The documentation covers only the the sukuna-engine module since that is the host agnostic storage engine. Going forward, the term "engine" will be used to mean "sukuna-engine" for simplicity.
This section gives a brief overview of the high level architecture of the engine. The low level entities that abstract a lot of the operations described here can be found in the entity documentation.
The current architecture of the engine is as follows (click on the image to see it in the original resolution):
The client connection queue is where incoming client connection requests are queued. A client connection is an abstract entity in the engine, it can be a TCP connection (i.e., a TCP socket) or a Java object. The engine pops client connections from this queue to decide what to do with them.
The incoming connection handler threads are responsible for handling an incoming client connection - determine what kind of command the client wants the engine to process and then create an appropriate operation for that (read or write are currently the valid operations supported).
Once a client connection was handled by an incoming connection handler thread, it gets converted to an operation - either a read operation or a write operation. To be able to handle these operations, there are two queues in the engine for either type of operation.

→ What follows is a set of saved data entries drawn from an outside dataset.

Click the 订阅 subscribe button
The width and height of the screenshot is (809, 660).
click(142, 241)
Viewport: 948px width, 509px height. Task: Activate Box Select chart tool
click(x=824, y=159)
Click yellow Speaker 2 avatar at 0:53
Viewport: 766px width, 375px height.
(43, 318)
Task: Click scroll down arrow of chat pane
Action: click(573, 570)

Both the read & write operations contain information about the client associated with the operation as well as the context of the operation, e.g., which key to read or which key-value pair to write.
Read and write operations are handled by reader and writer workers respectively. The reader workers subscribe to the read operation queue and pop read operations and process them. Similarly, the writer worker subscribes to the write operation queue and pops write operations and processes them. There is exactly one writer worker in the engine.

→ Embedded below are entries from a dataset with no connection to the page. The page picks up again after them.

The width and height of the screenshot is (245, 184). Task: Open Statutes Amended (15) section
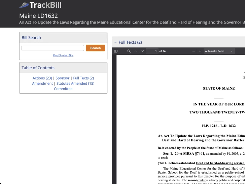point(75,83)
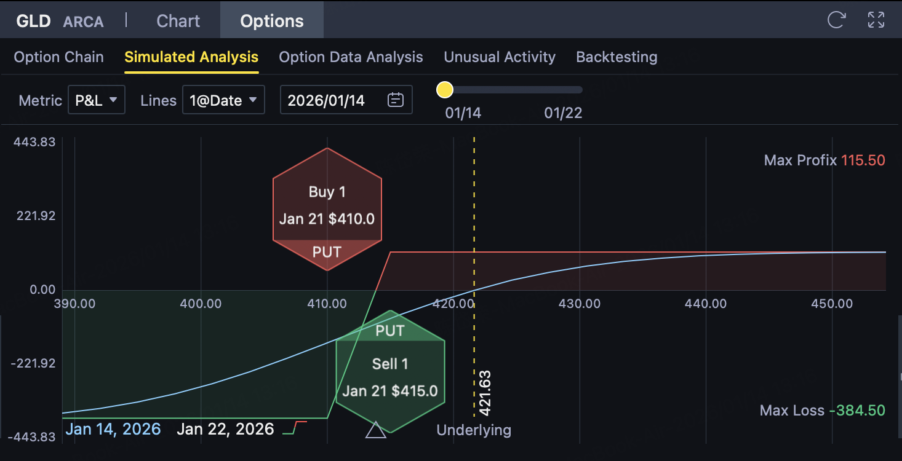The height and width of the screenshot is (461, 902).
Task: Go to Option Data Analysis tab
Action: point(351,57)
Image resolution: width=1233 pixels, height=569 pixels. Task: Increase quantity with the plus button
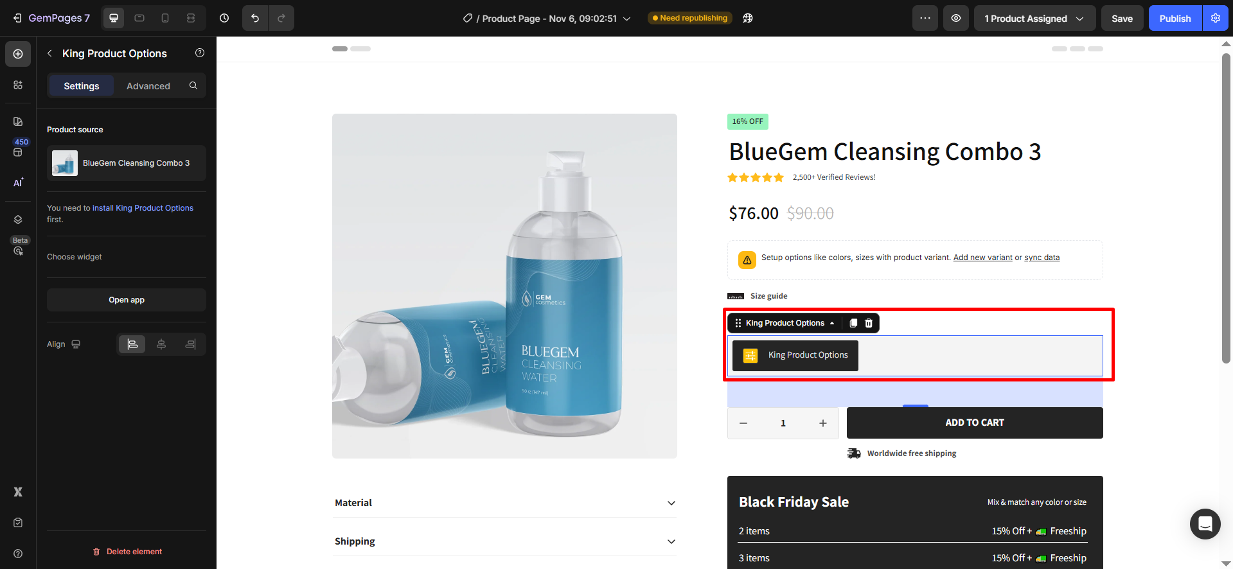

A reader worker will process a read operation by determining which key the client associated with this read operation wants to read and then attempt to read the specified key. It will then send the value associated with this key to the client, or an error in case the key does not exist.
A reader worker will always try to find the key in the active memtable first, then it will consider the memtables that are pending conversion to SSTables and then finally it will consult the currently active SSTables.
A writer worker will process a write operation by determining which key-value the client associated with this write operation wants to store and then attempt to write the specified key-value. It will then send an acknowledgement to the client associated with this write operation, or an error in case the write operation does not execute successfully.
The writer worker will always write to the active memtable only.
At any given point of time, there will be exactly one active memtable, and one or more memtables that are pending conversion to SSTables. Memtables to SSTable conversion happens automatically in the background.
Whenever the active memtable becomes full, a new empty memtable is created and the current active (and full) memtable is marked for SSTable conversion. Then the new empty memtable becomes the active memtable.
Key-value pairs are persisted from a memtable to a corresponding SSTable. An SSTable is a read-only log that contains a list of records. Each record is nothing but binary data containing a key-value pair. Each SSTable has an associated index to enable faster lookup. The indexes are sparse to avoid keeping the entire key set of the SSTable in memory.
The active SSTable count can increase over time and slow down reads. Hence, compaction is performed periodically on the active SSTables to keep the SSTable count minimum.
The main thread of the engine spawns an engine manager thread. This engine manager thread has two responsibilities currently - handling memtable to SSTable conversion, and, active SSTables compaction.
The active memtable is continuously monitored to see if it has reached the maximum allowed size. If it has, then a new empty memtable is created and the active memtable is marked for conversion to an SSTable. Then the new empty memtable is marked as the active table. The memtable to SSTable conversion happens in a separate thread in the background and any required read operations are still handled by the memtable that is undergoing conversion. Once the conversion is complete, the memtable is discarded and all reads meant for this memtable are directed only to the newly created SSTable out of the memtable.
Similarly, there is a compactor thread that runs every thirty minutes to compact the active SSTables. Each compaction operation can compact two or more SSTables and will produce a single SSTable. Since all SSTables are stricly read only log files and records in these log files are always sorted, the compacted SSTable contains the "aggregation" of all records in a sorted order. This compaction process is implemented using k-way merge on the input SSTables.